▸ **ABOUT THIS TASK**
Print the records below exactly; all of them are needed.

Collected data
-=-=-=-=-
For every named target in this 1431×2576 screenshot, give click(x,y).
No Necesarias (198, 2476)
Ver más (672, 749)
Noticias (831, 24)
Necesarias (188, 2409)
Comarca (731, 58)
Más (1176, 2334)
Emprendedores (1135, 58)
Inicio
-=-=-=-=-
▸ **TASK RESPONSE**
For every named target in this 1431×2576 screenshot, give click(x,y).
No Necesarias (198, 2476)
Ver más (672, 749)
Noticias (831, 24)
Necesarias (188, 2409)
Comarca (731, 58)
Más (1176, 2334)
Emprendedores (1135, 58)
Inicio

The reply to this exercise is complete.